WORK INSTRUCTION. Starting at the line that contains "Expand the More toolbar menu", copy every line through the end of the records below exactly as written, leaving out pictures.

[Collected data]
──────────────────────────────

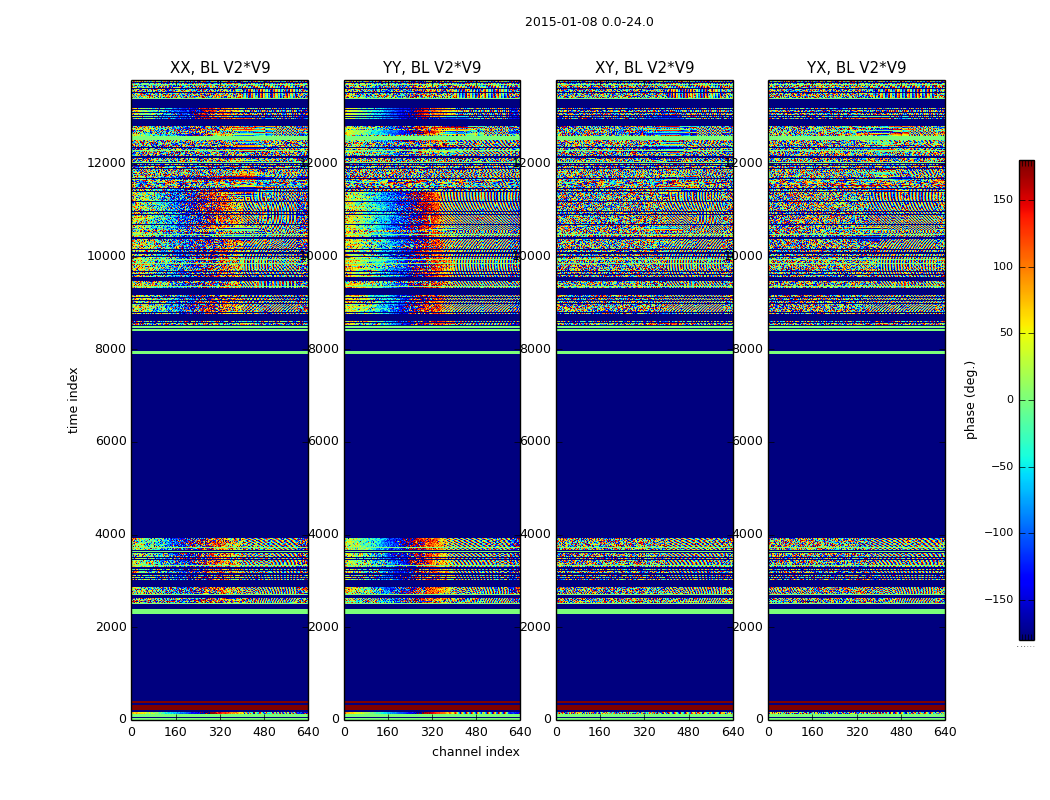Click the 320 channel tick below the YY plot
The image size is (1050, 800).
(x=432, y=732)
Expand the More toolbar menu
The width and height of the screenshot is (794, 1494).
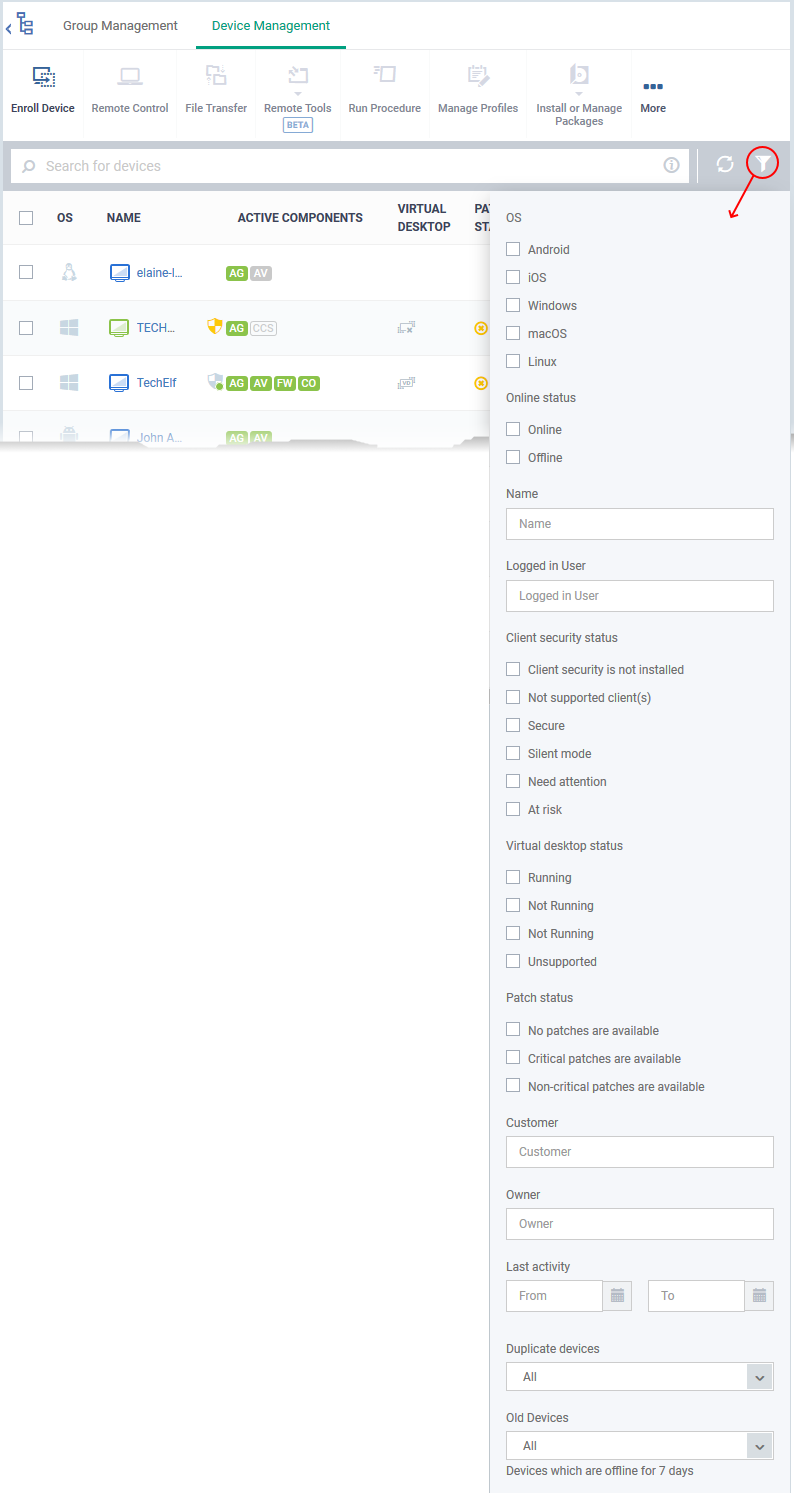(653, 95)
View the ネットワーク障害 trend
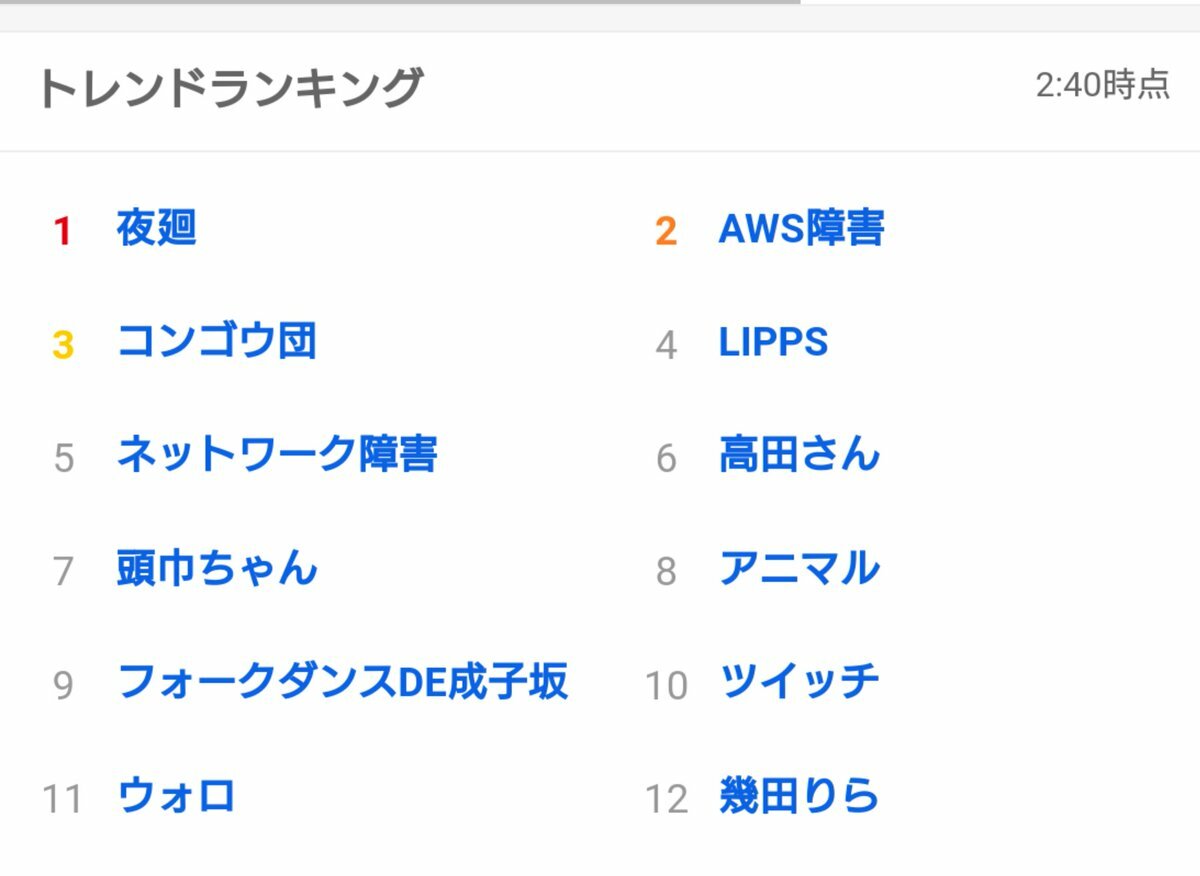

──────────────────────────────

SOLVED EXERCISE.
Expand the More toolbar menu
The width and height of the screenshot is (794, 1494).
(653, 95)
View the ネットワーク障害 trend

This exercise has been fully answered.